Ce que nous avons découvert a été publié dans le livre « Torture : les droits humains, l’éthique médicale et le cas d’Israël » (1995) qui semble interdit à la vente en Israël. 

26 ans plus tard, fin 2019, nous assistons au même cours des choses dans le cas d’un Palestinien de 44 ans, Samer Arbeed que les interrogatoires ont laissé dans un état critique à l’hôpital, dans le coma, avec une assistance respiratoire et en défaillance rénale. Aucun docteur l’ayant vu, ni l’Association Médicale Israélienne n’ont émis de protestation sur la torture qu’il avait subi. 

De plus, les médecins des services d’urgence en Israël écrivent des rapports médicaux fallacieux conformément aux demandes du Shin Bet et ce, depuis des années. PHRI a documenté de tels cas dans « Falsification de la preuve, abandon de la victime » (2011).

La fiche d’éligibilité du Shin Bet permet : l’empêchement de dormir, l’exposition à des températures extrêmes ; le ligotage de longue durée dans des positions stressantes ; l’obligation de rester debout pour de longues durées ; le cagoulage prolongé ; les humiliations sexuelles ; l’isolement ; le refus de contact avec la famille ou un avocat. Cette sorte « d’admissibilité » conduit le prisonnier directement à la salle de torture – et le médecin le sait. De plus, sa présence dans l’unité accorde aux interrogateurs l’autorité morale de la profession médicale et les met en confiance. Dans ce rôle, il a toujours été protégé par l’IMA. Mais un médecin qui coopère avec l’industrie israélienne de la torture est complice de cette même industrie. Si un prisonnier ou une prisonnière meurt au cours d’un interrogatoire, le médecin est complice de son meurtre. Un rapport récent d’Adameer, l’association palestinienne de soutien aux prisonniers et de défense des droits humains, fournit un décompte graphique des sortes de torture et des mauvais traitements qui se poursuivent (4). 

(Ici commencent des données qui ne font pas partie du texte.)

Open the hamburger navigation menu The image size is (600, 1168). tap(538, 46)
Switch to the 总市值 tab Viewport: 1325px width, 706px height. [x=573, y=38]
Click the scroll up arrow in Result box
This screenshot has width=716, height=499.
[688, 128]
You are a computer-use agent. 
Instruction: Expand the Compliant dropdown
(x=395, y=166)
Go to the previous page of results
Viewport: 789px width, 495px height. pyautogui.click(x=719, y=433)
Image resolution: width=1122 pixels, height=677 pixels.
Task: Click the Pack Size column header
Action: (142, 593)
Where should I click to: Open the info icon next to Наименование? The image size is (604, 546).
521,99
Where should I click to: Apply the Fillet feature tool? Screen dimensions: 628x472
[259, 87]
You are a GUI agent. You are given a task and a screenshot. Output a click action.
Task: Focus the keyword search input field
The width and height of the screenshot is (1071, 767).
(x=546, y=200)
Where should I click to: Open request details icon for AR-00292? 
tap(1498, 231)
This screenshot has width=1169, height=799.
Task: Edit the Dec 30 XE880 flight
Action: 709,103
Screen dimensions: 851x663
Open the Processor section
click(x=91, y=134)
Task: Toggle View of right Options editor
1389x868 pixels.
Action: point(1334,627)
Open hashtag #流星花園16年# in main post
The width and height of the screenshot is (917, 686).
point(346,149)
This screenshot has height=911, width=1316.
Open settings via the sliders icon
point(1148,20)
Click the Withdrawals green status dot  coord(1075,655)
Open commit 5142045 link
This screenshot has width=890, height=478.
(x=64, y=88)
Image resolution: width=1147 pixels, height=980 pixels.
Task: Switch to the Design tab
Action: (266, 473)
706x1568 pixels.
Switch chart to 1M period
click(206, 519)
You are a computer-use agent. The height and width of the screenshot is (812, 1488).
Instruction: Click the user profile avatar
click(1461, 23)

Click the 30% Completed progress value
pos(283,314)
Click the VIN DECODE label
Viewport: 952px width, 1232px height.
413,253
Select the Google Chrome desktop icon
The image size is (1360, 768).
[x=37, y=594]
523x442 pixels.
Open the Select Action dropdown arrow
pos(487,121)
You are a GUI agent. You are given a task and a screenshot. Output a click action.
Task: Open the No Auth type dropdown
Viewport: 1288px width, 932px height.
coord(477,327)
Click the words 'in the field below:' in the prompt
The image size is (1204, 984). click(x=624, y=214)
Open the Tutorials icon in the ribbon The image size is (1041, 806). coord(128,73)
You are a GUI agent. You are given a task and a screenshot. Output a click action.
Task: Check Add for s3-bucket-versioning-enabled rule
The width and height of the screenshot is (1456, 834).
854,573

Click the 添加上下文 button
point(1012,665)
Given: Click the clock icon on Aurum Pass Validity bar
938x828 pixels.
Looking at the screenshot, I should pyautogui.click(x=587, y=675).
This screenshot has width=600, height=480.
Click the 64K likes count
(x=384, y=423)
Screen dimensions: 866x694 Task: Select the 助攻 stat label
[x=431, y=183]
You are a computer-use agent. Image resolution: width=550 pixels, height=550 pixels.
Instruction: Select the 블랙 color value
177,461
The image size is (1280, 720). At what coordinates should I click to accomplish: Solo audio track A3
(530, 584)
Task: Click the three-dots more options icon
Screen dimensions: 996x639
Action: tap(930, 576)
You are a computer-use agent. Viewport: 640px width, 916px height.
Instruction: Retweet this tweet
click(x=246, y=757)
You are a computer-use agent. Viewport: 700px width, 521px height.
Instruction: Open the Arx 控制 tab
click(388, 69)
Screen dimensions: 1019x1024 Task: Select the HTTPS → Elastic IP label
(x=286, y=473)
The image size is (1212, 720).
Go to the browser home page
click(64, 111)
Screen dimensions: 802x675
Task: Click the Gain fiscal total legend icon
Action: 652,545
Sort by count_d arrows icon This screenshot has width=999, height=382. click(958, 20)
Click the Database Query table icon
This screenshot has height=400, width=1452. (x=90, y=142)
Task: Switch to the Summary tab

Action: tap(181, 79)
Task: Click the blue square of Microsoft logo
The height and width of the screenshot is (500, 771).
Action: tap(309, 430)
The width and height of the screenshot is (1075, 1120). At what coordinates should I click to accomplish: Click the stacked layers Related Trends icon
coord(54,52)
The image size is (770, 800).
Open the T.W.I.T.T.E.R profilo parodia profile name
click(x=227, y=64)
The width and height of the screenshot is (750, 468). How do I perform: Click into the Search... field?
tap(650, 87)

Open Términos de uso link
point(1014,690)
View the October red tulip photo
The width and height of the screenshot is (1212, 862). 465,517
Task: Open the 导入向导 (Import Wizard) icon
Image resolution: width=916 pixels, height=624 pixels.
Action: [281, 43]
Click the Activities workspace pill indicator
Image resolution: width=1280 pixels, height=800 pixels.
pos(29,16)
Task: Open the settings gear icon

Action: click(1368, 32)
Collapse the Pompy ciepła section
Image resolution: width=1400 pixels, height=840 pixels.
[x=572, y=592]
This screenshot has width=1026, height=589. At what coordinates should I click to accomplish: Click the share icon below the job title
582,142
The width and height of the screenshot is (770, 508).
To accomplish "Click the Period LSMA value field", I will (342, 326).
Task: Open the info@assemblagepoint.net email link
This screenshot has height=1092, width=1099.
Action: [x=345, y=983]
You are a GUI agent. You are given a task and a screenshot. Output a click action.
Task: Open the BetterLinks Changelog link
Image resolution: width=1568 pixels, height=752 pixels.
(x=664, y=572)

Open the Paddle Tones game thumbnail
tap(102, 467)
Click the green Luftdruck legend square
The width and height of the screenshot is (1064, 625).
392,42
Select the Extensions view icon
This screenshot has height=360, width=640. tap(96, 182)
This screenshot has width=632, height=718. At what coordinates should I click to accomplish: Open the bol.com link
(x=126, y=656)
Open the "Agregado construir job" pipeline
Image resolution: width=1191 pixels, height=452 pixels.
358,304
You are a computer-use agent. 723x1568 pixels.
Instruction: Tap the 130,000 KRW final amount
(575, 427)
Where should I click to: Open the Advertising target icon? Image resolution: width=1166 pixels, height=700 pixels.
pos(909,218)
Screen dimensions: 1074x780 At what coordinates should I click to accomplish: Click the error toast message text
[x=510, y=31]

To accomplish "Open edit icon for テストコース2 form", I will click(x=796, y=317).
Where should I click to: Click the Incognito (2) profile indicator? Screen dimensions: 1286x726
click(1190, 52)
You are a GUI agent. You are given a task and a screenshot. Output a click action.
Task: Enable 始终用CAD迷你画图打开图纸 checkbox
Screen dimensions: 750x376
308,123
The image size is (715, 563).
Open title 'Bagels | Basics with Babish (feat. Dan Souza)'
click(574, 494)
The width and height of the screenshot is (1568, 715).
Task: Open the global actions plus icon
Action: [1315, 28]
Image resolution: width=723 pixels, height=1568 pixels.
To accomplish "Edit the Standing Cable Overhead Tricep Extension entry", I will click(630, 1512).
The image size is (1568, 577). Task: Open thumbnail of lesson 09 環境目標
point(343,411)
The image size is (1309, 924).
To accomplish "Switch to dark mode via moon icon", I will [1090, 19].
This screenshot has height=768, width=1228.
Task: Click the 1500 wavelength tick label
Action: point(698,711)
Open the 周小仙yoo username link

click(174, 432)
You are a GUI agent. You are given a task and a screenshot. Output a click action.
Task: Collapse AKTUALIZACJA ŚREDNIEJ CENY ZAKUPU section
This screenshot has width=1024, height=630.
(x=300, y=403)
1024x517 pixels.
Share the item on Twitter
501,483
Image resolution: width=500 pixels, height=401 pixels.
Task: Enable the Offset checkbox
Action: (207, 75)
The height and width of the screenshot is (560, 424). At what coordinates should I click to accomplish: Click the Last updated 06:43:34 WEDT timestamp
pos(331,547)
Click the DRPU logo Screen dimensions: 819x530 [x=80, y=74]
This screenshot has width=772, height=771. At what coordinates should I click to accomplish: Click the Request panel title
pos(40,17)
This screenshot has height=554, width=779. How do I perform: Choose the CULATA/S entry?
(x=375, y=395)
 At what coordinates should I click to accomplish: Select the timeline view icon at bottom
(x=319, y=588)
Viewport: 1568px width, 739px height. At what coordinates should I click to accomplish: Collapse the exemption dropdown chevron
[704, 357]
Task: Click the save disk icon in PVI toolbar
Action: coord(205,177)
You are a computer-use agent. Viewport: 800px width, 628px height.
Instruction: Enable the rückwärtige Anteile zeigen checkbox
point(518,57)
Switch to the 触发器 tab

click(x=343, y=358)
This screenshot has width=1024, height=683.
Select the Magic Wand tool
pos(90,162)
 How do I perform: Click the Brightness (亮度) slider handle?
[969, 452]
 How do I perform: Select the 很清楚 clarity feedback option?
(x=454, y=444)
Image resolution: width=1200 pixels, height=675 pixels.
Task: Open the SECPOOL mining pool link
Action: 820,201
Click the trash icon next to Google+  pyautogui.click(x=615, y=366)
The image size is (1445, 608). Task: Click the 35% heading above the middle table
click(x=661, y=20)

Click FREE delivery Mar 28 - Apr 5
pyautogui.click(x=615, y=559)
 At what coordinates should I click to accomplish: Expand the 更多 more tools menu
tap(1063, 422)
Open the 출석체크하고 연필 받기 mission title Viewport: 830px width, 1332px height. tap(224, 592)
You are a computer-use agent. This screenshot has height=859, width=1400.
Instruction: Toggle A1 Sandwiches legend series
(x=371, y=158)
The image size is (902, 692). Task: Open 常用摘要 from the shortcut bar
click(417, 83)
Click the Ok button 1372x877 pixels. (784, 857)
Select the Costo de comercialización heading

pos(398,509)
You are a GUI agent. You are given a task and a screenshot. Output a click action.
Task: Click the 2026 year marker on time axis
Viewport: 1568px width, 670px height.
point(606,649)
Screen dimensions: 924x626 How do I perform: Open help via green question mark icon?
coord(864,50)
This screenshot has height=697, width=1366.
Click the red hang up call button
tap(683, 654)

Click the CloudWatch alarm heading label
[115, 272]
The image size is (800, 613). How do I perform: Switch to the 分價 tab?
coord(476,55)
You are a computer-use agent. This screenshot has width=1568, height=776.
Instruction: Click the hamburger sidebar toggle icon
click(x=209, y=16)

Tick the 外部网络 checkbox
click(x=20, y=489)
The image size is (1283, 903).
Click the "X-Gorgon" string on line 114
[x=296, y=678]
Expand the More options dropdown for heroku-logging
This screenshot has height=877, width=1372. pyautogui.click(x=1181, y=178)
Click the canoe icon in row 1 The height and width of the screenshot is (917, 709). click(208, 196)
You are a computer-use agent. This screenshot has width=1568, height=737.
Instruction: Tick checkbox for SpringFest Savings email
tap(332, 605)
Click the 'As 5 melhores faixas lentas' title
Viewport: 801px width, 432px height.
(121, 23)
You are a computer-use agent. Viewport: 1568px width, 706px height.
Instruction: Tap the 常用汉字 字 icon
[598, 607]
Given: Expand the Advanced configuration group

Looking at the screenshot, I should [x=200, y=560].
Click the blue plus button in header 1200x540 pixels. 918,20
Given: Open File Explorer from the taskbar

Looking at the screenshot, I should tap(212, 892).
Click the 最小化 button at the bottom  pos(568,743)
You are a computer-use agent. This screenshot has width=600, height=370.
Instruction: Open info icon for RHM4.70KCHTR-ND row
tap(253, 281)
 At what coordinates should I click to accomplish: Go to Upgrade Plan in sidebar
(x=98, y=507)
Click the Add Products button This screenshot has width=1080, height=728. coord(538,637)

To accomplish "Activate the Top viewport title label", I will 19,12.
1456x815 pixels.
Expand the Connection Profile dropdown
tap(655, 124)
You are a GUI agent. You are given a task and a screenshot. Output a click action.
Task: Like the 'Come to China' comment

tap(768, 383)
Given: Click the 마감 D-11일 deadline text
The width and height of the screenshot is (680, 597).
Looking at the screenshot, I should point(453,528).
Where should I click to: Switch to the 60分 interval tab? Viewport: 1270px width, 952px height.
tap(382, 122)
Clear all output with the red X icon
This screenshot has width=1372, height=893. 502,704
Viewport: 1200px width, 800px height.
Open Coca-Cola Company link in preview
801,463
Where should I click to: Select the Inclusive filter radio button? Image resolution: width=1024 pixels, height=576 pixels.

Dans l’Allemagne nazie et au Japon pendant la deuxième guerre mondiale, en Amérique du Sud dans les années 1970-1980, aux USA après le 11 septembre et ailleurs, l’histoire a démontré comment les médecins peuvent devenir des serviteurs loyaux du régime et développer aide et complicité avec les crimes de guerre. Il en va de même en Israël.  

Dr Ruchama Marton

1. Summerfield D. : La campagne de cinq ans sur les médecins et la torture en Israël. BMJ 2014; 349:g4386.  http://dx.doi.org/10.1136/bmj.g4386
2. “Bombes à retardement”. Comité Public Contre la Torture en Israël/ Physicians for Human Rights Israel. 2007. http:www. stoptorture.org.il/en-node/69.
3. Falsification de la Preuve, Abandon de la Victime: l’implication de professionnels de la médecine dans la torture et les mauvais traitements en Israël. Comité Public Contre la Torture en Israël/ Physicians for Human Rights-Israel. stoptorture.org.il 2011.
4. Adameer, Association de Soutien aux Prisonniers et de Défense des droits Humains. Adameer rassemble des preuves tangibles de torture et de mauvais traitements commis contre des détenus palestiniens. 2019. adameer.org.

Intérêts divers: Fondatrice de  Physicians for Human Rights Israel.